Sounds like a good idea - I'll have my S95 with me.
Especially the histogram might help a lot to see the scenes luminosity distribution in a more technical way.
Since you have a Canon this opens up yet another option. You can load the Canon Hack
software onto a memory card which then enables all sorts of options such as a live RGB histogram, clipping indicators, Zebra mode which highlights all the blown and blocked up parts of a scene, and various other fun things.
Velvia was the trickiest film I ever used. The only way I could be sure of getting an optimum exposure was to bracket.
But it gets worse, what looked to be the optimum exposure on the lightbox was often not the optimum exposure for scanning.
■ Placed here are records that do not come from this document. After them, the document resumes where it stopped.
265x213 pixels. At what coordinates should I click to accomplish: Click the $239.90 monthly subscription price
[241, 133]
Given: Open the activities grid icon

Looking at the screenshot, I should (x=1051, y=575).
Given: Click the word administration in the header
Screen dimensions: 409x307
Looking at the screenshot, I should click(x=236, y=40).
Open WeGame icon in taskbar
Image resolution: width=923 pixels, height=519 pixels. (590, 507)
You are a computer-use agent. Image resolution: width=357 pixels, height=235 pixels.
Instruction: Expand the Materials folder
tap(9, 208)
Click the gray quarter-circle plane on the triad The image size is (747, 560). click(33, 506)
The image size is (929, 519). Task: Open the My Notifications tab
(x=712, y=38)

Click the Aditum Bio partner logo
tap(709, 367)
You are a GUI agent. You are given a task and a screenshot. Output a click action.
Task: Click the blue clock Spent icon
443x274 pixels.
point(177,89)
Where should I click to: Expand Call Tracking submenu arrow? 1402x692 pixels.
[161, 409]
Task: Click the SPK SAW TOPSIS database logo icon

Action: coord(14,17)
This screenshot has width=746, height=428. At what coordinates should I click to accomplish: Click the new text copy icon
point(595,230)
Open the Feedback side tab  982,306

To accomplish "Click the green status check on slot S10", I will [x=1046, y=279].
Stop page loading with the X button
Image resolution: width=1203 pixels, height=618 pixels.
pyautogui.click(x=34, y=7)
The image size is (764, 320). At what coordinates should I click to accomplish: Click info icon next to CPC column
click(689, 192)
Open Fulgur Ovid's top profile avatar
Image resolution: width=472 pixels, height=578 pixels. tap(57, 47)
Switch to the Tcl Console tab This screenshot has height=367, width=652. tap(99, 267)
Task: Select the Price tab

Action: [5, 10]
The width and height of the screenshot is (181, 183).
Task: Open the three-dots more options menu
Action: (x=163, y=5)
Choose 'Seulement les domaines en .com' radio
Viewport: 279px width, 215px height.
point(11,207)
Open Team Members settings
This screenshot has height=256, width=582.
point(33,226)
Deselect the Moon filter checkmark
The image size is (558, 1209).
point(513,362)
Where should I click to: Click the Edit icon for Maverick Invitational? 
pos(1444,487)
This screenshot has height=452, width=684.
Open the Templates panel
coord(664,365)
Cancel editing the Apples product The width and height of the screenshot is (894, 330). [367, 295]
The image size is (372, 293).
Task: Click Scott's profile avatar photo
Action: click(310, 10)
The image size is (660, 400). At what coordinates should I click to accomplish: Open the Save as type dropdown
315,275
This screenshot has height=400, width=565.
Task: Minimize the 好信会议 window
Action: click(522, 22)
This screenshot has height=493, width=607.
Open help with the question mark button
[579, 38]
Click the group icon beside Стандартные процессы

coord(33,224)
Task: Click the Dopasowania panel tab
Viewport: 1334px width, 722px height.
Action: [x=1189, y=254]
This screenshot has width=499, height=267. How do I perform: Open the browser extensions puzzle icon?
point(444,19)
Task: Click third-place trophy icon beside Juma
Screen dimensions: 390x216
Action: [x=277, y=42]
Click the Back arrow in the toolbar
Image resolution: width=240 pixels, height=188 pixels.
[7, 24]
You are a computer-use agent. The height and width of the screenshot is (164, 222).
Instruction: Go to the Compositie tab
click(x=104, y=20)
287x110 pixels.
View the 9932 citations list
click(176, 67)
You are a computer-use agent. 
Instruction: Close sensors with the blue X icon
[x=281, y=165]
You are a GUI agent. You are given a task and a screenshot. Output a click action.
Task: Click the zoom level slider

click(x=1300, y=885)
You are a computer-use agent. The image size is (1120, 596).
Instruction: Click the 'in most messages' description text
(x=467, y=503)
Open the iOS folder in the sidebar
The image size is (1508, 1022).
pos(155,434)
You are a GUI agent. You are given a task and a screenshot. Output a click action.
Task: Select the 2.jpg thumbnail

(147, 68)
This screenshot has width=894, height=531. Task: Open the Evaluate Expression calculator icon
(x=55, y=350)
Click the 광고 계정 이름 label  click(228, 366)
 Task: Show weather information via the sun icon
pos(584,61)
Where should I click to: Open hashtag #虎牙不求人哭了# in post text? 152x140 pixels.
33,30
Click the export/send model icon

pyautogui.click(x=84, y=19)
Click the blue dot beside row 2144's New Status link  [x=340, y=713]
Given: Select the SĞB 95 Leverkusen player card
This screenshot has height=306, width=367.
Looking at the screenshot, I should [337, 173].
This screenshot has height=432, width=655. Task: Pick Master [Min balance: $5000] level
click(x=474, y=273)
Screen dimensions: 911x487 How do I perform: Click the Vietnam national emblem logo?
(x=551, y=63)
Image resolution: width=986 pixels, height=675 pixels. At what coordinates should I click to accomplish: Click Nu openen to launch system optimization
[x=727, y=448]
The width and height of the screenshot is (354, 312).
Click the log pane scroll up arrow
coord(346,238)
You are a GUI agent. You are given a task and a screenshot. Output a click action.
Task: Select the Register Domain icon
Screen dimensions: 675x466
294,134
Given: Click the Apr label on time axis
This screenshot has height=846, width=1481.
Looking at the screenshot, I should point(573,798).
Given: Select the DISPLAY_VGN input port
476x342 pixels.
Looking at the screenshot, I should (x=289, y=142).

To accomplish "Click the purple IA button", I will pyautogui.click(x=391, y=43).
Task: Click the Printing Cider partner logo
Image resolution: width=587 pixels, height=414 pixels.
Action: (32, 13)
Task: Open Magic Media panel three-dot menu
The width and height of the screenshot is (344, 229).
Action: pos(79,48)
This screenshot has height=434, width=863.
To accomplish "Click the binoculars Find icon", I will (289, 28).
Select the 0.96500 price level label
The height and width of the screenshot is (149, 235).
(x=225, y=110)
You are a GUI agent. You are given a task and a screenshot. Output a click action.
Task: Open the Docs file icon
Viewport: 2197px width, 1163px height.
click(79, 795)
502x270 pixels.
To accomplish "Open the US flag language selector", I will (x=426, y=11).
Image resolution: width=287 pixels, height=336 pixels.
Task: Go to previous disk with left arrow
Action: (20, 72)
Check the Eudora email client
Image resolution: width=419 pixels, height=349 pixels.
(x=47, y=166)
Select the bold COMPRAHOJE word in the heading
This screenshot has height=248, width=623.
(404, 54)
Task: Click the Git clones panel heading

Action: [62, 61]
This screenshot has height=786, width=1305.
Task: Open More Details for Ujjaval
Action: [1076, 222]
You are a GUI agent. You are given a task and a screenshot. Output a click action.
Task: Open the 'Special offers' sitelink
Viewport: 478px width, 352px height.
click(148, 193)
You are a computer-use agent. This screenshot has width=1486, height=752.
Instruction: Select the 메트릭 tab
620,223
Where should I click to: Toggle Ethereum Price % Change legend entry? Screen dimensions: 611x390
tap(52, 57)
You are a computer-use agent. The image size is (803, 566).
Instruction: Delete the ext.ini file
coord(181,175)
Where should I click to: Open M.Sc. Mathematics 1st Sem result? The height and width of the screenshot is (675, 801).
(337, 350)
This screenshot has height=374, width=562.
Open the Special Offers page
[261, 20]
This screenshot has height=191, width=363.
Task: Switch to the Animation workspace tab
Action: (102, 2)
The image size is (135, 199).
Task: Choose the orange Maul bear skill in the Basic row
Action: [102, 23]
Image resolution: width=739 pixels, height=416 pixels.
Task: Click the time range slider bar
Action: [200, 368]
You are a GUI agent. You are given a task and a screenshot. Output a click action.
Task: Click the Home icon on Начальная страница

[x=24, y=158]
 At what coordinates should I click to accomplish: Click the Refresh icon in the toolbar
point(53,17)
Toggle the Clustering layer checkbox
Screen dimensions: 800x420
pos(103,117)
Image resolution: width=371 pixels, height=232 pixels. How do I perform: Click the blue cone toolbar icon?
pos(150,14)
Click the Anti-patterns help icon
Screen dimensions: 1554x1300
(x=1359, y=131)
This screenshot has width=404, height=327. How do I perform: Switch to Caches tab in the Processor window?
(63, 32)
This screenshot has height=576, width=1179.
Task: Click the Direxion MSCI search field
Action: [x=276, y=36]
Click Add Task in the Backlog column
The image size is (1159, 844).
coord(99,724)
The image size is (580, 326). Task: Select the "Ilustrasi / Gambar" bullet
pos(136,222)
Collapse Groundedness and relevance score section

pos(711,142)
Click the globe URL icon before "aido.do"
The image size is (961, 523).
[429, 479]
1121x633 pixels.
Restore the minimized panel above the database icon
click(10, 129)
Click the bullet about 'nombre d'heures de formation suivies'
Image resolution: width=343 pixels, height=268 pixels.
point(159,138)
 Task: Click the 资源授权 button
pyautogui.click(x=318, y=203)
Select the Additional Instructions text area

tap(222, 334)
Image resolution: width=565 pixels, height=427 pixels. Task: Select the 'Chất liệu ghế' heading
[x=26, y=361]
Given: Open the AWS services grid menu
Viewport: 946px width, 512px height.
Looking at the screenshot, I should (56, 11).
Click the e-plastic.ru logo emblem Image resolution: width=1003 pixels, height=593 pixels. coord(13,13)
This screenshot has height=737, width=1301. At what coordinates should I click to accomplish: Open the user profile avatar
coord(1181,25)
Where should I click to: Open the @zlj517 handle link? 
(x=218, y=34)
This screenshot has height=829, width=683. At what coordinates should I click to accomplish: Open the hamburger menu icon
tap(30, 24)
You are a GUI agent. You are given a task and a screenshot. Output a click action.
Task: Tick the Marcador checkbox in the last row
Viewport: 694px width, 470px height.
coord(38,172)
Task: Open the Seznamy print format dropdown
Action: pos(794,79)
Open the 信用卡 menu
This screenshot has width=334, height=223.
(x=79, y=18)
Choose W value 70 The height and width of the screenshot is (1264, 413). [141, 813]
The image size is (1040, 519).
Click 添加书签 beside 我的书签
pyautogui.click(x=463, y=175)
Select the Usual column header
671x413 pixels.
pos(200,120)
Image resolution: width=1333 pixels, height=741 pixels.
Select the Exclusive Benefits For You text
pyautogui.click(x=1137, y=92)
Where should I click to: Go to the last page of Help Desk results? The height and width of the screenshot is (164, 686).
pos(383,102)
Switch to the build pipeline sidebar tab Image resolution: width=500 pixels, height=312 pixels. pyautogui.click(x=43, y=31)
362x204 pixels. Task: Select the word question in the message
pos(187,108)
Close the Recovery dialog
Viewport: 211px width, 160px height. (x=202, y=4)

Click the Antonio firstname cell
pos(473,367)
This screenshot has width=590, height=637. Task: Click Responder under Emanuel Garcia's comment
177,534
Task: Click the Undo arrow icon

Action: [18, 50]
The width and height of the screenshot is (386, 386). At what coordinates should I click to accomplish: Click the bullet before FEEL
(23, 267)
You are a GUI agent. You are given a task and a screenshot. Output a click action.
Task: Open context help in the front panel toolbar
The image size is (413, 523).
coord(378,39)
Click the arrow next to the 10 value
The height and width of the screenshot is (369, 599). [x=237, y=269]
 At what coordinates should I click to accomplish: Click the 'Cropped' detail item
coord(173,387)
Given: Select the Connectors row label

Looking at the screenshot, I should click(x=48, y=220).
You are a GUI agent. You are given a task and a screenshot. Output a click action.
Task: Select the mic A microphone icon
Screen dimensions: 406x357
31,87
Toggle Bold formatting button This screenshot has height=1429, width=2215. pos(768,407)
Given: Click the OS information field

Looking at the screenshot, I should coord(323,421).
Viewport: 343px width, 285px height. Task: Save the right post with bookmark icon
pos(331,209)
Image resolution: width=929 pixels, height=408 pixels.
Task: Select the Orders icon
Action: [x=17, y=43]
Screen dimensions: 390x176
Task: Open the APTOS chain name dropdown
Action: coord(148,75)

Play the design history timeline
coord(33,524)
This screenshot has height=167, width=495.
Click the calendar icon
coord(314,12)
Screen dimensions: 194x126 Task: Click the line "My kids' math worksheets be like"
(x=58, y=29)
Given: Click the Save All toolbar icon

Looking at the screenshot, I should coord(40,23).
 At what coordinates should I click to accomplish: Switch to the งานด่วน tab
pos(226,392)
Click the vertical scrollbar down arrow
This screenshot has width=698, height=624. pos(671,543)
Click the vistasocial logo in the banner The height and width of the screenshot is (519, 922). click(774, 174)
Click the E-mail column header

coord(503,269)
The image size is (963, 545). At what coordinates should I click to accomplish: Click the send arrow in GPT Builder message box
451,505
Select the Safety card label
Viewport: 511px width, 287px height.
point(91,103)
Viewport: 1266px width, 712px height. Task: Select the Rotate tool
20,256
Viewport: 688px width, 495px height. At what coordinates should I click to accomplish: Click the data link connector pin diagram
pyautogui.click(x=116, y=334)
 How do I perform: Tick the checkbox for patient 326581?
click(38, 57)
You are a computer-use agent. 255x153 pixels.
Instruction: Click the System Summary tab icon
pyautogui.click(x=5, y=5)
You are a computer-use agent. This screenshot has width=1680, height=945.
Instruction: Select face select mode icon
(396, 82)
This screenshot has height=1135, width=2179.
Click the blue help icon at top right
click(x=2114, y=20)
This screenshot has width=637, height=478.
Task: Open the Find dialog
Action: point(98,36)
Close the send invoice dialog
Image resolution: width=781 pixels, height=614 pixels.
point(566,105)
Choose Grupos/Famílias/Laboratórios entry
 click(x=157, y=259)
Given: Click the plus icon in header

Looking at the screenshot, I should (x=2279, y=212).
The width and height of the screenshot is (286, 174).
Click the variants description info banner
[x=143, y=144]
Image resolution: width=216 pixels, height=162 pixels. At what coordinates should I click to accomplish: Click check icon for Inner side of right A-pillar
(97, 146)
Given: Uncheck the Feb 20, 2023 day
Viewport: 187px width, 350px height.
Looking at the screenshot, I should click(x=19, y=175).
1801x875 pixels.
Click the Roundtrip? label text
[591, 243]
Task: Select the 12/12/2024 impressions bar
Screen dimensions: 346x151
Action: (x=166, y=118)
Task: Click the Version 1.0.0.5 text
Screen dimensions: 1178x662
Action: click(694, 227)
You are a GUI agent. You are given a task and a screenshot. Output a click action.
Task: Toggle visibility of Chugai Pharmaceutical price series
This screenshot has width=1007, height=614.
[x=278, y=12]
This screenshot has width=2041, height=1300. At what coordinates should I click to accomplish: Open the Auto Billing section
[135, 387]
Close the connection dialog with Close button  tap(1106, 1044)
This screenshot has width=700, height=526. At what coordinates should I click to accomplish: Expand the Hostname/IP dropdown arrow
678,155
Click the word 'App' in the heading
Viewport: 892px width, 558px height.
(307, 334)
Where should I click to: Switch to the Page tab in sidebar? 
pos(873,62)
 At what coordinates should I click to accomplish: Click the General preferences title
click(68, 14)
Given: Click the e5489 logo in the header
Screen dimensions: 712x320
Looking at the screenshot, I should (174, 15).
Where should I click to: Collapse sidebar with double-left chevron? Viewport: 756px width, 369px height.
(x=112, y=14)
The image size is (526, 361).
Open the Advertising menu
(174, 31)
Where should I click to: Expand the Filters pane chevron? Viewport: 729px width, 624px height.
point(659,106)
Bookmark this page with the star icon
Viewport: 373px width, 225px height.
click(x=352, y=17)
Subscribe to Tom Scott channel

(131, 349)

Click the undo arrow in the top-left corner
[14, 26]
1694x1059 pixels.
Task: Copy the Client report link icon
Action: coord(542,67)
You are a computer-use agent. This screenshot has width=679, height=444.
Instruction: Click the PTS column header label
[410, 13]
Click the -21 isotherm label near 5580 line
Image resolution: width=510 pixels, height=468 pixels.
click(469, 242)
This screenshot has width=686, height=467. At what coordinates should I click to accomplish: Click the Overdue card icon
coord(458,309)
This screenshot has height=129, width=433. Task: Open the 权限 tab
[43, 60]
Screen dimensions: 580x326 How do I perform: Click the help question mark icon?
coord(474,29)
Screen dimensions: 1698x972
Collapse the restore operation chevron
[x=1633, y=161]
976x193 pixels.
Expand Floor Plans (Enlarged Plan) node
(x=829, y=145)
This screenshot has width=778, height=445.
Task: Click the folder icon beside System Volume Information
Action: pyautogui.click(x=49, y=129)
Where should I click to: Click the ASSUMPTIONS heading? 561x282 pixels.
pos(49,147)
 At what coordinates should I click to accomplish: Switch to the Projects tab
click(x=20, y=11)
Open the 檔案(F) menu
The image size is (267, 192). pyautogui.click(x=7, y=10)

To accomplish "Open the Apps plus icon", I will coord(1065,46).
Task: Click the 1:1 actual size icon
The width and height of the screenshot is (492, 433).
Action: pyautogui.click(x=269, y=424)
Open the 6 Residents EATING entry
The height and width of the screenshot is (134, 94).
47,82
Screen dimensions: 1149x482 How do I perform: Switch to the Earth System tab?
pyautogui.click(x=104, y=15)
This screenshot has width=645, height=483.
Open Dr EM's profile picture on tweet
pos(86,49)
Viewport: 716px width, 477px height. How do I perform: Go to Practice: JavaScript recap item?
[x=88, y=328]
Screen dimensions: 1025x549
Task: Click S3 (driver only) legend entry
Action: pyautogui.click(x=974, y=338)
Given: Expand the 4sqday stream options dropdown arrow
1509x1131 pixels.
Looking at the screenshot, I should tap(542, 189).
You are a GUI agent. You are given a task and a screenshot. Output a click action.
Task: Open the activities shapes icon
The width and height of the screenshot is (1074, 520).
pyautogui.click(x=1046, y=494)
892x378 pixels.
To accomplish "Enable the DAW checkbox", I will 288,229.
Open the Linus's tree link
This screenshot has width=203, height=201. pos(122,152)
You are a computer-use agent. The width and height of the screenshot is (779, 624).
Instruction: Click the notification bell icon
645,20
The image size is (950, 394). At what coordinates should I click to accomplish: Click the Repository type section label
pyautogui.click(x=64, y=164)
And it gets even worse, the optimum exposure for scanning depended on the type of scanner. Flatbed scans couldn't extract anything like the shadow detail of drumscans.
Boy did I find out about that one the hard way. After my initial struggles I finally managed to get pictures which looked great on my slide projector only to have them look like complete crap when I tried to scan them. Then again I have a cheap consumer level scanner which is only used for sharing photos on the web, when I had the same pictures scanned by someone using a Nikon 9000ED the results were a lot better but it still flaked out on a few pictures. I've considered having one of those frames drum scanned just to see how it turns out but haven't gotten around to it yet.